White House counselor Kellyanne Conway emphasized Trump’s commitment to pursuing federal action on combating opioids at a Tuesday event.
“A couple of the best things the federal government does and can continue to do is obviously the resource piece — making sure that the resources are there and making sure it’s enough,” said Conway. “We also want to encourage people to tell us what works. The resources are important but there are so many things that we can do for free, which is the education piece, the prevention piece, the access to treatment.”

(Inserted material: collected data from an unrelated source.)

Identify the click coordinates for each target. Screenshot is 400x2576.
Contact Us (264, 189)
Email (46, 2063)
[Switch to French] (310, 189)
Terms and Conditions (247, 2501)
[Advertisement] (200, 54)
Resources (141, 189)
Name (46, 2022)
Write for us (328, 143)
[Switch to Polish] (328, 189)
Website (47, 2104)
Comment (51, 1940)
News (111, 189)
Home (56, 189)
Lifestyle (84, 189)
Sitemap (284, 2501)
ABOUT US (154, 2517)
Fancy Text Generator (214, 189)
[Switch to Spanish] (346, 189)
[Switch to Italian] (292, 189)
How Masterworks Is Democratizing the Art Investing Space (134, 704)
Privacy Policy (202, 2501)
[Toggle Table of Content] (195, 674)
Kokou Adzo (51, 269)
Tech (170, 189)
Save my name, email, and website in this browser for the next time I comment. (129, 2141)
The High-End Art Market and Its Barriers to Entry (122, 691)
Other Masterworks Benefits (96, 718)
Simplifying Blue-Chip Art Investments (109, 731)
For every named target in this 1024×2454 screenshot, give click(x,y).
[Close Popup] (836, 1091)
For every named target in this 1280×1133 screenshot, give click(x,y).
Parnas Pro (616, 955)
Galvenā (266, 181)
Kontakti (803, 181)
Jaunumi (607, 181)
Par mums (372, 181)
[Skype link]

Rep. Ann McLane Kuster, D-N.H., co-chairwoman of the Bipartisan Heroin and Opioids Task Force, plans to reintroduce her bill in the next two weeks to authorize $25 billion over five years to different government agencies including the National Institutes of Health and the Substance Abuse and Mental Health Services Administration.
“Congress has an important role to play in supporting the efforts of those on the frontlines combating the opioid epidemic,” said Kuster, emphasizing programs that expand treatment and recovery. “We need a two-pronged approach that includes increasing resources available to state and local efforts while also making legislative changes that empower stakeholders to better tackle the opioid crisis.”
The two lawmakers on Wednesday reintroduced a revised version of their bill authorizing $100 billion in federal funding over 10 years to address the crisis, which would be administered through local grants and also used to fund research and expand access to naloxone.
This version makes a few substantive tweaks including creating a grant program that would help workers find employment while seeking substance use disorder treatment, expands access to evidence-based treatment, and emphasizes the prevalence of cooccurring mental health disorders.
It would also build off a provision in last year’s opioid law to fund expanding the ability of treatment providers to participate in Medicaid.
The bill has the support of over 200 national and local organizations including the American Medical Association.
Last week, the 55-member Freshmen Working Group on Addiction introduced its first bill, which would authorize an additional $1 billion per year for five years to fund state opioid response grants and tribal opioid response grants.
The fiscal 2020 House Labor-HHS-Education appropriations bill scheduled to be marked up Wednesday would provide $1.5 billion for state opioid response grants.